Task to carry out – Please return the lines below verbatim, beginning at the one that has "Instruction: Select the" and stopping after the one that has "Screen dimensions: 1536x784", and add no other lines.

Information supplied –
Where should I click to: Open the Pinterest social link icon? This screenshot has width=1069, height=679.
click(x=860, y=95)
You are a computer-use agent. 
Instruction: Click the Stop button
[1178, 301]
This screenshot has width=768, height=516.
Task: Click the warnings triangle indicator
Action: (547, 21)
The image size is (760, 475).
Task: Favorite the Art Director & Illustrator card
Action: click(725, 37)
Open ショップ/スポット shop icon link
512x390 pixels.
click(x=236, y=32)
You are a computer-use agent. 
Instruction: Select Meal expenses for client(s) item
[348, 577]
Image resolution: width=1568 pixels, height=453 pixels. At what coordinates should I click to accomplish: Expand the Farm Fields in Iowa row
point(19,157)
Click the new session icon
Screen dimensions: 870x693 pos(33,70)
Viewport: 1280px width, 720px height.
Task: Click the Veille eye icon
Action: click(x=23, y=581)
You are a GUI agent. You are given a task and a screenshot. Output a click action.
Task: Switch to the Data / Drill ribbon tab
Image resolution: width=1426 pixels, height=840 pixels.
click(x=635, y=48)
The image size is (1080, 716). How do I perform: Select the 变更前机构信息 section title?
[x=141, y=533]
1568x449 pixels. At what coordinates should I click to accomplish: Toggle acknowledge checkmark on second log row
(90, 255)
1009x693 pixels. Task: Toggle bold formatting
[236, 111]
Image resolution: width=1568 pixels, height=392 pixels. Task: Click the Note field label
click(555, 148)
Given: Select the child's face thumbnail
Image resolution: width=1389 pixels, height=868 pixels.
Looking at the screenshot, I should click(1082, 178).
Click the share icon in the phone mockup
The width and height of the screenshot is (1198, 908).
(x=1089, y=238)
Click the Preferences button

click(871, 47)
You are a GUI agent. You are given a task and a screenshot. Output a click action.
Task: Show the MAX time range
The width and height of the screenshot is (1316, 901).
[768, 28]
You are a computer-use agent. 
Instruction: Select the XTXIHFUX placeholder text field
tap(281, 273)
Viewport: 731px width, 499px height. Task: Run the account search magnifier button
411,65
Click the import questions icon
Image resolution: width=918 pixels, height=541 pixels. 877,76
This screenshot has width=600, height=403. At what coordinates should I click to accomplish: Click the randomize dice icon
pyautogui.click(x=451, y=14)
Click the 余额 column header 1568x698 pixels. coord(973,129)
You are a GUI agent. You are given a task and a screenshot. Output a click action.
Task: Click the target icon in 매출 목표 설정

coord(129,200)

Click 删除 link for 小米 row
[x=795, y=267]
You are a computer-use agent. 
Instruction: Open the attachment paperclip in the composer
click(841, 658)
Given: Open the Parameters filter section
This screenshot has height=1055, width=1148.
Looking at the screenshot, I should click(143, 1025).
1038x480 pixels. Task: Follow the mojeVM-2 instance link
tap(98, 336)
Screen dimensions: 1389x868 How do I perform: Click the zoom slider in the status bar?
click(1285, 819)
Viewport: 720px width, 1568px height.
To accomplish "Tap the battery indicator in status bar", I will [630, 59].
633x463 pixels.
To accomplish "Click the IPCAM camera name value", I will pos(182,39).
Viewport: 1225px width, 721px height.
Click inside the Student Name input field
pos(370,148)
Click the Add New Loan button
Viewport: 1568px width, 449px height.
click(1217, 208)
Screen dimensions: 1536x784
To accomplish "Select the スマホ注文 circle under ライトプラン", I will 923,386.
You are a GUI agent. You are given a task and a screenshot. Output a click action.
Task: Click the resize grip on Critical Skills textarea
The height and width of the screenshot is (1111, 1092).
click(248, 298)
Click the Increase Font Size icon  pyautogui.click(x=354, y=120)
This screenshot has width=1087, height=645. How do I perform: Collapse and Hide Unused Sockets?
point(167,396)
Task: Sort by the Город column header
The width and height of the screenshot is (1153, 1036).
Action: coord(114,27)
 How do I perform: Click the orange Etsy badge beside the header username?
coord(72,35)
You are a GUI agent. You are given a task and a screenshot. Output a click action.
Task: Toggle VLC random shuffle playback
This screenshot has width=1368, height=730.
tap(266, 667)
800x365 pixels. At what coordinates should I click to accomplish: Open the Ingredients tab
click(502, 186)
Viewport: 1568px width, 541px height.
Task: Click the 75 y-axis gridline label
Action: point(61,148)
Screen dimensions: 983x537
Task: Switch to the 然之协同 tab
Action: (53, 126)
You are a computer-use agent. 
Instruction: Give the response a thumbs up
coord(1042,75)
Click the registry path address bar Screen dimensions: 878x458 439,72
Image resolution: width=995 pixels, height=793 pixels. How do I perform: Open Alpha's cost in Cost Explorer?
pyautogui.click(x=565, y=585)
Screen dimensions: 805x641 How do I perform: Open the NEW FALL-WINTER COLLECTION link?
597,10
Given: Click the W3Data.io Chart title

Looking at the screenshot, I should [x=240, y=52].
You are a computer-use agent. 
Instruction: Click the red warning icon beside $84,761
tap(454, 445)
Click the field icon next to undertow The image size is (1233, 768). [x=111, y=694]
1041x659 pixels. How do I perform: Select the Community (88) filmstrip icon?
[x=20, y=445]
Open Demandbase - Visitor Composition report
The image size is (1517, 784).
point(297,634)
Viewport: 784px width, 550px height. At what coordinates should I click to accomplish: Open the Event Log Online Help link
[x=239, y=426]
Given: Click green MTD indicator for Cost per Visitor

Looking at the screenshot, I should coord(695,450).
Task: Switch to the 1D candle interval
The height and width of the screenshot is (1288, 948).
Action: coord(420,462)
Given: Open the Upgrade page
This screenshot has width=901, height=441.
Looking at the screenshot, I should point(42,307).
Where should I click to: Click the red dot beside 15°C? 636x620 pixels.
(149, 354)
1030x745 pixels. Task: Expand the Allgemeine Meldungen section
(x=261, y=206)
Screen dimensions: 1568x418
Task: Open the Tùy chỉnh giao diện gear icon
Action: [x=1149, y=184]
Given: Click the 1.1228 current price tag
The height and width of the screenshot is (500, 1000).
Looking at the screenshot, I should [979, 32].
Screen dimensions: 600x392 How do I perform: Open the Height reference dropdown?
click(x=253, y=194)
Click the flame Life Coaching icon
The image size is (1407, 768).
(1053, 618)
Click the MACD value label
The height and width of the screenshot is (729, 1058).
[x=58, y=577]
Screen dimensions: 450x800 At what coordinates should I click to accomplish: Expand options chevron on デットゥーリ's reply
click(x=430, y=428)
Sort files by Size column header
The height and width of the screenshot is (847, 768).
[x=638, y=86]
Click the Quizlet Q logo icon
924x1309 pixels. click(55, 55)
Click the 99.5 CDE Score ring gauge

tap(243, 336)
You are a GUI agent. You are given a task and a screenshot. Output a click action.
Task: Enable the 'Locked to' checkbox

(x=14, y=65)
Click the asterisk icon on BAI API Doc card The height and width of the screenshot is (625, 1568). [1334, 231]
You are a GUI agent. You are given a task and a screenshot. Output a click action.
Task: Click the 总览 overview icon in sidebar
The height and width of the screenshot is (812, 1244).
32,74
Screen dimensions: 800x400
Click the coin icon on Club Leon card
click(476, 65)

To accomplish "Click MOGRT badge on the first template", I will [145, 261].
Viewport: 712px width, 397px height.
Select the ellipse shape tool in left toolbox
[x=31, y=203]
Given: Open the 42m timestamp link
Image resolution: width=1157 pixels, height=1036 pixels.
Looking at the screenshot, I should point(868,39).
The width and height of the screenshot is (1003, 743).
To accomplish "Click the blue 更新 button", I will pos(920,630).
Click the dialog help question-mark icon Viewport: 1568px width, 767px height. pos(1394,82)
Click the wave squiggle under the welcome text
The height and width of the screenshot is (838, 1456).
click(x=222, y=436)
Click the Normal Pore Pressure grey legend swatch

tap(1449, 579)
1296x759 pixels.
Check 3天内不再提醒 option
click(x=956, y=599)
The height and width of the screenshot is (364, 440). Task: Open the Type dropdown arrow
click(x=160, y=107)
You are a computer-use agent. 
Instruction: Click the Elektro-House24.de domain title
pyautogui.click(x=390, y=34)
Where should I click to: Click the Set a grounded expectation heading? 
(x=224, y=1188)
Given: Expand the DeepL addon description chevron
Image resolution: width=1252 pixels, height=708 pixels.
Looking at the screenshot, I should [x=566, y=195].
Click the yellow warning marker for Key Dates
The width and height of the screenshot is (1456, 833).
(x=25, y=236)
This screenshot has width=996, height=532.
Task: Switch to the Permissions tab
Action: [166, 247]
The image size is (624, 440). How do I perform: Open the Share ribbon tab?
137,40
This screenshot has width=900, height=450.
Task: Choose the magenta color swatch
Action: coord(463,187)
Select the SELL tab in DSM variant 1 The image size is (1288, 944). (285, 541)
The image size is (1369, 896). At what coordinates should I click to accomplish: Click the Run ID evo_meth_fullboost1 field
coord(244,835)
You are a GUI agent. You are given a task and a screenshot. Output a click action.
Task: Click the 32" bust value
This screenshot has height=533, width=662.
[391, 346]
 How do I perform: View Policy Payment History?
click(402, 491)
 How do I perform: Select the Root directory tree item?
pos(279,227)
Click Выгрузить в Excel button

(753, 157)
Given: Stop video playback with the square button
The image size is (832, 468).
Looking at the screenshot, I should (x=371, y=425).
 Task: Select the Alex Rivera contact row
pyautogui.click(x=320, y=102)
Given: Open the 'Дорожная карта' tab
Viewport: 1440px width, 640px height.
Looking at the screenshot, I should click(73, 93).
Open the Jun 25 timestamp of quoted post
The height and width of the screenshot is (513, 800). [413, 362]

Written response –
Instruction: Select the XTXIHFUX placeholder text field
tap(281, 273)
Viewport: 731px width, 499px height. Task: Run the account search magnifier button
411,65
Click the import questions icon
Image resolution: width=918 pixels, height=541 pixels. 877,76
This screenshot has width=600, height=403. At what coordinates should I click to accomplish: Click the randomize dice icon
pyautogui.click(x=451, y=14)
Click the 余额 column header 1568x698 pixels. coord(973,129)
You are a GUI agent. You are given a task and a screenshot. Output a click action.
Task: Click the target icon in 매출 목표 설정

coord(129,200)

Click 删除 link for 小米 row
[x=795, y=267]
You are a computer-use agent. 
Instruction: Open the attachment paperclip in the composer
click(841, 658)
Given: Open the Parameters filter section
This screenshot has height=1055, width=1148.
Looking at the screenshot, I should click(143, 1025).
1038x480 pixels. Task: Follow the mojeVM-2 instance link
tap(98, 336)
Screen dimensions: 1389x868 How do I perform: Click the zoom slider in the status bar?
click(1285, 819)
Viewport: 720px width, 1568px height.
To accomplish "Tap the battery indicator in status bar", I will [630, 59].
633x463 pixels.
To accomplish "Click the IPCAM camera name value", I will pos(182,39).
Viewport: 1225px width, 721px height.
Click inside the Student Name input field
pos(370,148)
Click the Add New Loan button
Viewport: 1568px width, 449px height.
click(1217, 208)
Screen dimensions: 1536x784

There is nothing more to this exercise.